Morton’s “Starfish Hurling and Community Service” essay both challenges and

affirms my view of service. Originally, upon reading the starfish story, I have to admit

that I initially related to the protagonist hurling starfish into the sea to save them. I felt

that they were right in their endeavour to save as many starfish as they could, and I

believed that the analogy to community service and doing good deeds was profound.

However, when Morton began to dissect the fallacies present in the story, I realized the

errors in my perspective. Unlike people, the starfish are completely passive, have no

voice, and are ultimately an inappropriate comparison for the community constituents

that researchers aim to help. Community constituents, unlike the starfish present in the

story, often do not blindly trust those who perform community-based research. The

ignorance of intervening in ecosystems without prior knowledge of how those

ecosystems work is yet another important point that Morton makes in response to the

starfish allegory. Morton is essentially warning potential researchers - whether they be

educators like faculty members or students engaged in university-facilitated service - to

not enter blindly into the world of community-based research.

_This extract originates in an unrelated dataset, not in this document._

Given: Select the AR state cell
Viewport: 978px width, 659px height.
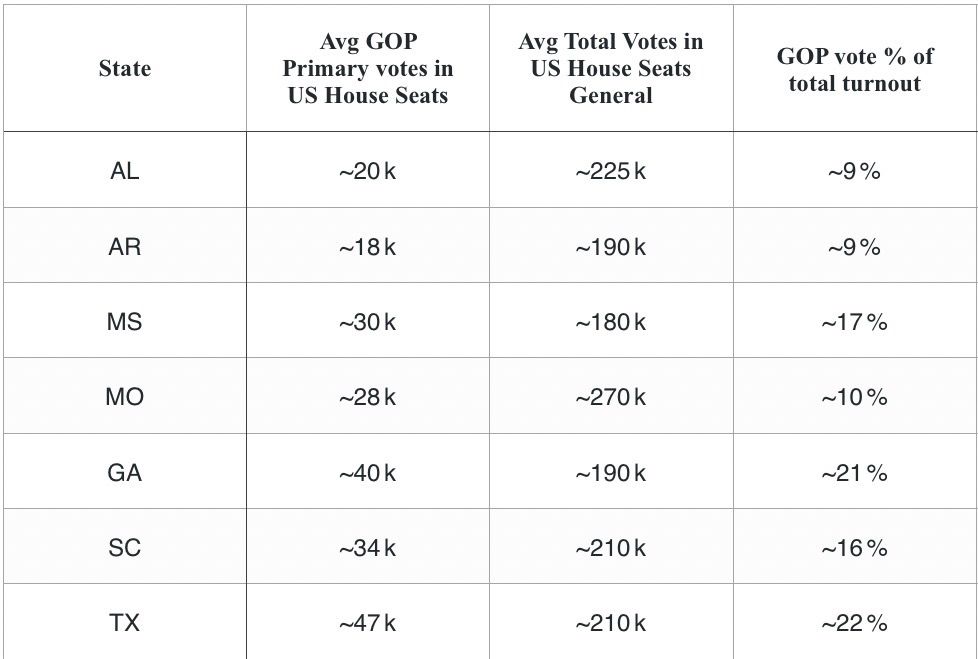Looking at the screenshot, I should click(x=125, y=245).
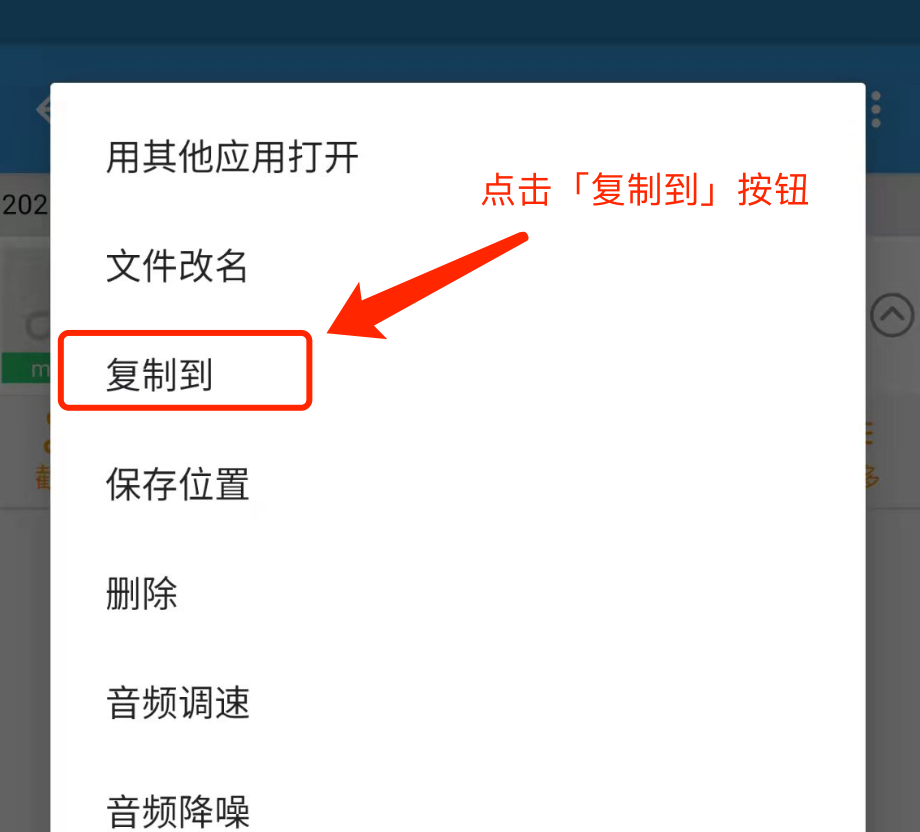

It is an extremely

dangerous endeavour to pursue this kind of research without first knowing extensive

information about the community partners and about the community itself - as an

apparent outsider, it is not an easy task to immerse oneself in the process of community
service without becoming familiar with how the community functions, in terms of its

individual components and as a whole. Though it may initially seem rather noble to rush

headfirst into community service, or to do good wherever and whenever one can, this

method of blind confidence in one’s altruistic abilities may ultimately cause more harm

than is intended. When those with more privilege perform research on human subjects

in an attempt to aid the community’s development - after failing to educate themselves -

the research project can quickly backfire. Additionally, Morton and Stoecker in particular

both teach us that we must be careful with exactly how we go about performing our

research - again, community-based research is more collaborative than anything.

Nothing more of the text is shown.